If you don't know the story, then it's a very good introduction, it covers everything you would need to know, and doesn't go off on a tangent of complex detail that hinders the story. If I want that, I can read non-fiction. The female characters are strong, without having to kick people, but still as vulnerable to mis-treatment (their Royal status notwithstanding) in the patriarchal Tudor court as any woman in that era. Better still, Judith Arnopp has clearly done her research. It's fiction, so on the grounds that there are some things that we can never know, there has to be artistic licence to fill the gaps, but she has blended it quite well.
Overall, I gave it a 4/5.
*Before you ask, the poem to remember the fates of Henry VIII's six wives goes as follows:
Divorced, Beheaded, Died. Divorced, Beheaded, Survived.

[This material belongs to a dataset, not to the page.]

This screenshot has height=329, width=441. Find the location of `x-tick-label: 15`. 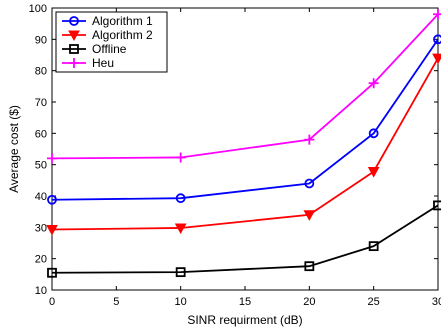

x-tick-label: 15 is located at coordinates (245, 302).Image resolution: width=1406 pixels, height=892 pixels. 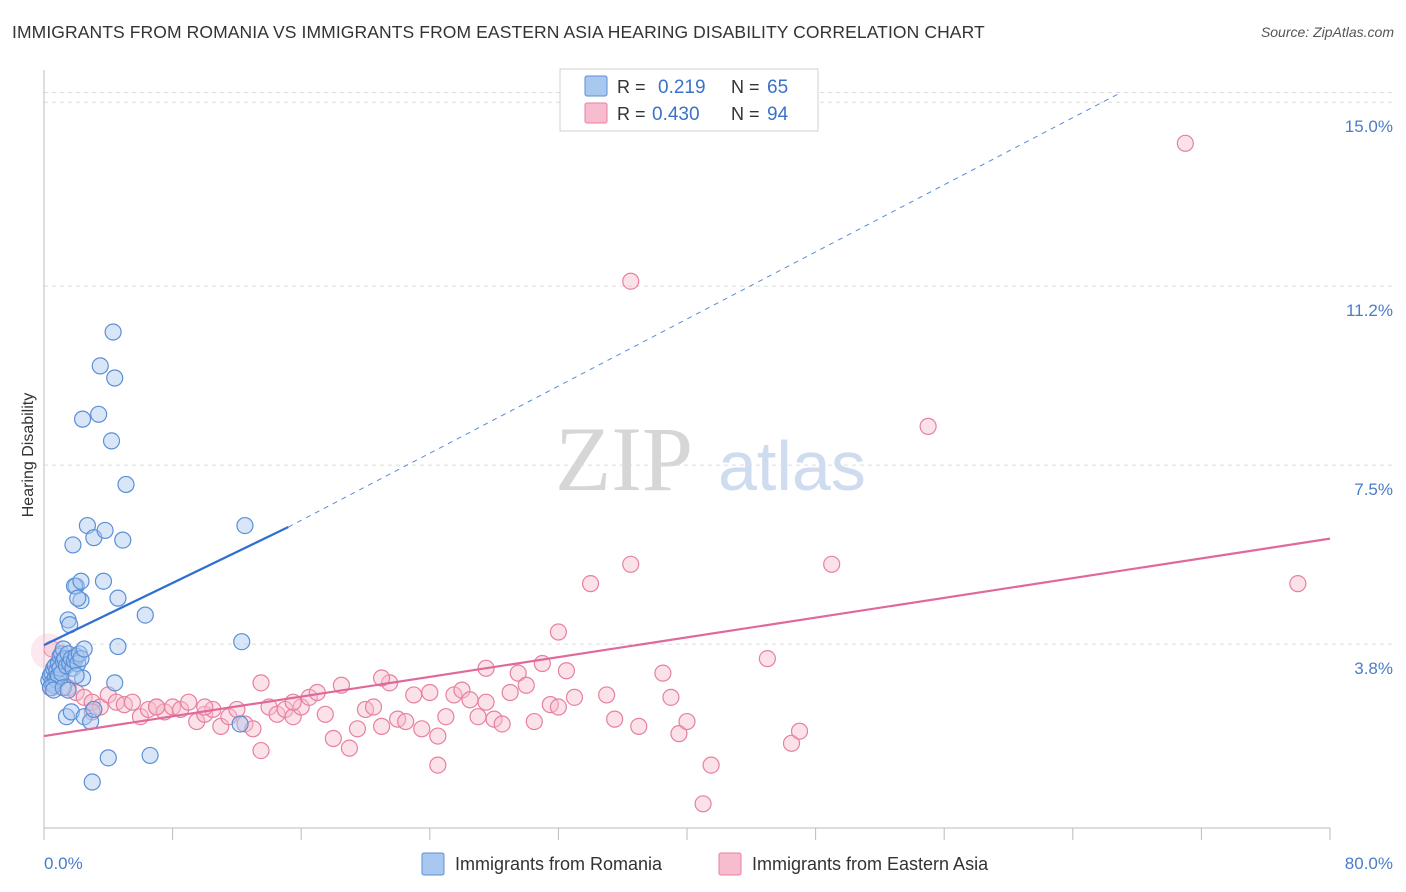 I want to click on y-tick-label: 11.2%, so click(x=1370, y=310). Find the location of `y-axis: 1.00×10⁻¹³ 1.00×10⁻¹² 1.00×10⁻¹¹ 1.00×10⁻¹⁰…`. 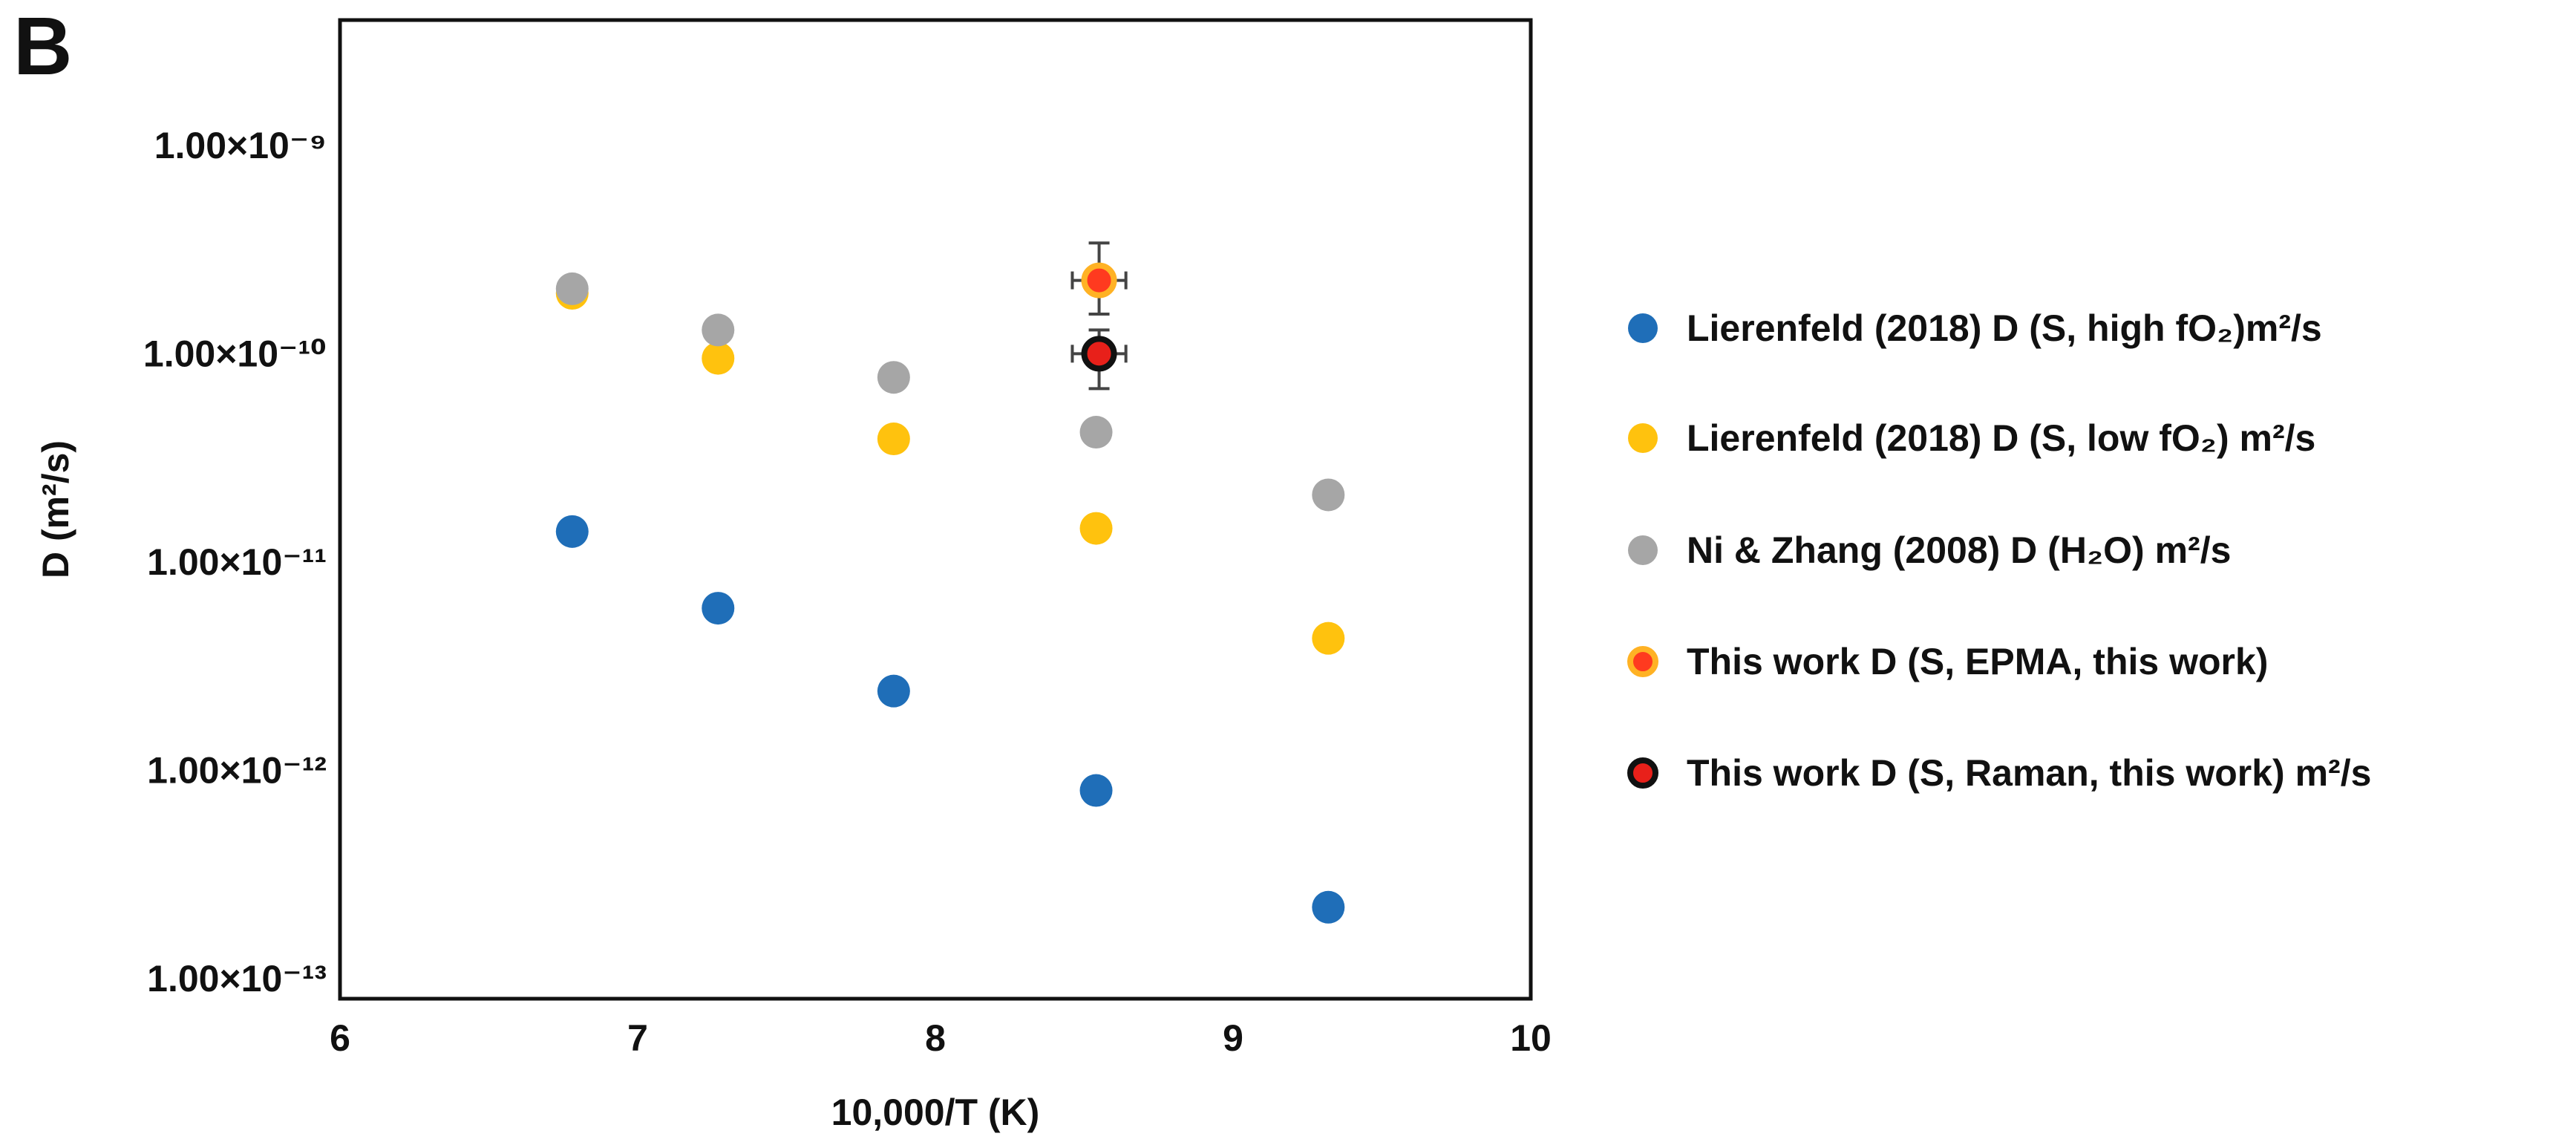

If you are not sure, here's what it means, all spelled out!
Divorced: Catherine of Aragon was his first wife, Mother of "Bloody" Mary Tudor, and subsequently divorced in a bitter, and lengthy battle with the Pope, which resulted in the formation of the Church of England, and the reigning monarch being head of the church.

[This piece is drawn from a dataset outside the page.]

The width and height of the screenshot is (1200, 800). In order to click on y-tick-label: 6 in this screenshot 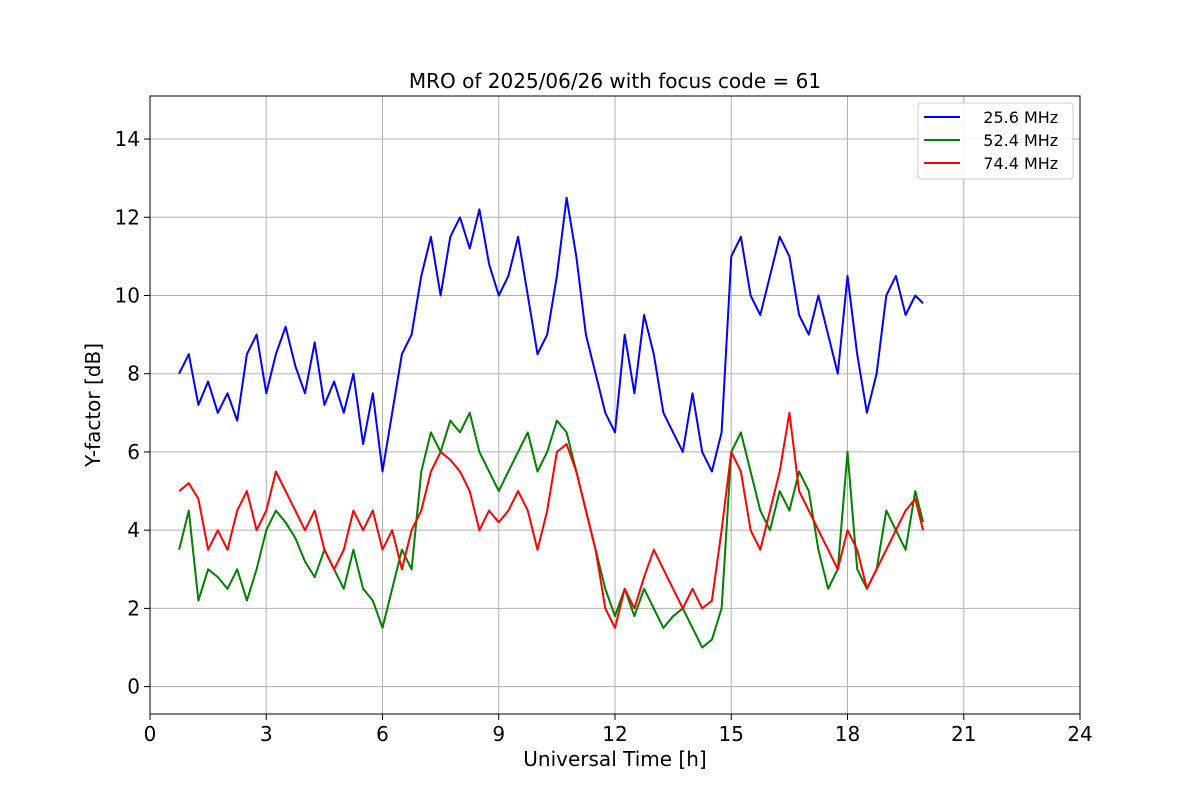, I will do `click(134, 452)`.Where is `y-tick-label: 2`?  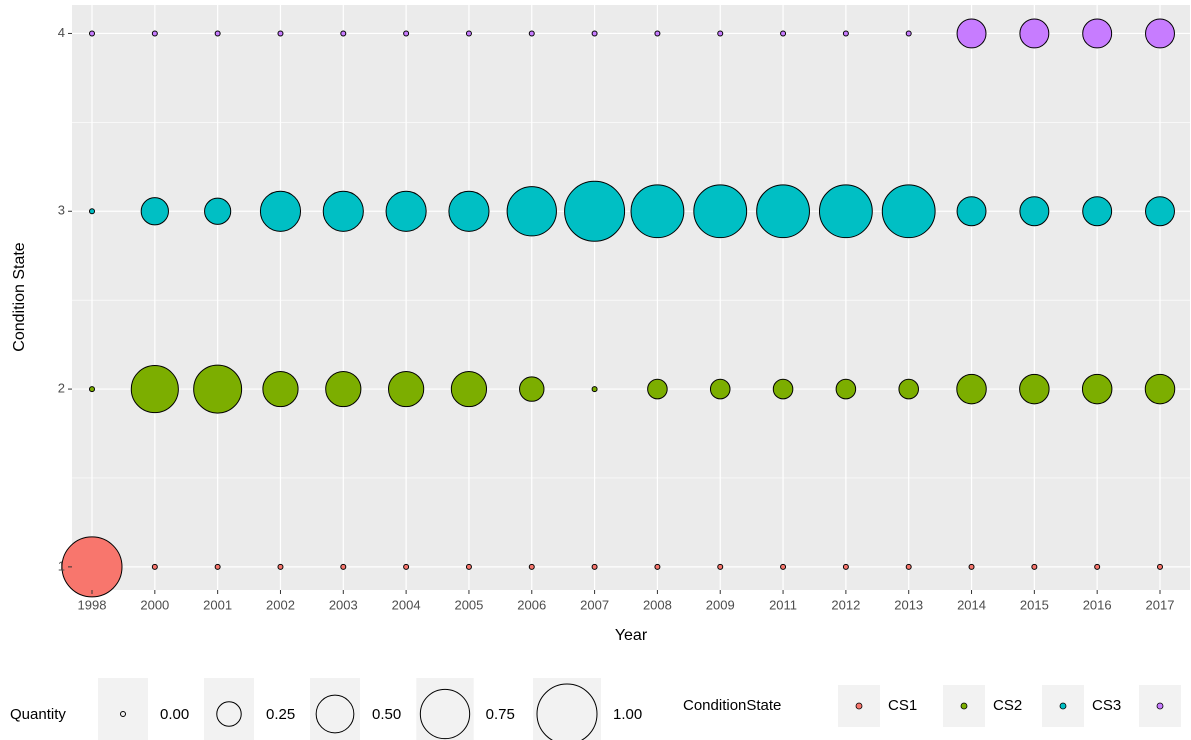
y-tick-label: 2 is located at coordinates (62, 388).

Beheaded: Anne Boelyn, his second wife, Mother of Elizabeth I. It was Anne that Henry wanted to marry so badly that he tore the country apart (religiously) and divorced his first wife for. Alas, she failed to give him a son and was later executed (having had their marriage annulled) on charges of treason, adultery, incest, and according to some, witchcraft. She was expected to be burned at the stake, but Henry was "merciful" and paid for a 'skilled' executioner to come from France with a sword, and as Anne said herself, she only had a little neck.
Died: Jane Seymour, third wife, mother to Henry's much wanted son, Edward VI. Alas, she died shortly after giving birth. She was so lamented by Henry (who hadn't had the chance to grow tired of her by this point), that when he was married to Katheryn Parr many years later, he had a 'family' portrait painted of Himself, Jane, Edward, Mary and Elizabeth!
Divorced: Anne of Cleeves. Also referred to, rather cruelly, as the Flander Mare. She was allegedly ugly and smelled. Whilst he had been hunting for his fourth bride, he had offered for the lately widowed Duchesse de Loungeville, Marie de Guise, who is alleged to have quipped that she would love to marry Henry, if only she had a second head! She later married James V of Scotland and became mother to Mary Stuart, Queen of Scots! Henry had his marriage to Anne annulled and she became known as his sister. She remained in England, being granted Hever Castle (former family home of her predecessor, Anne Boleyn). Astoundingly, she had a good relationship with Princess (and later Queen) Mary. And not only outlived Henry, in peace and with head still attached, but also Katheryn Parr! Whilst I pity her the humiliation she must have faced, living in a strange country, being called hurtful things, I can't help feeling that she was the lucky one!
Beheaded: Katherine Howard. Cousin of the ill-fated Anne Boleyn, little Kitty Howard was just 16 when she caught the King's eye, probably pushed into a position of prominence by her greedy and ambitious family. Alas, flighty Kitty was beheaded for adultery (and therefore treason), as her cousin before her had been.
Survived: Katheryn Parr. Katheryn had been twice widowed, having married much older men. she had had no children and was presumed barren, but a fantastic (and experienced) nurse. Henry still wanted more sons, he himself had been the second surviving son, but he was in bad health. Katheryn, like the two wives immediately preceding her, bore Henry no children, although she did bear a daughter later. She outlived Henry, and went on to marry the man that she had been courting before she had caught the King's notice.
I do love history, and King Henry VIII and his multitude of wives has always been of great interest to me!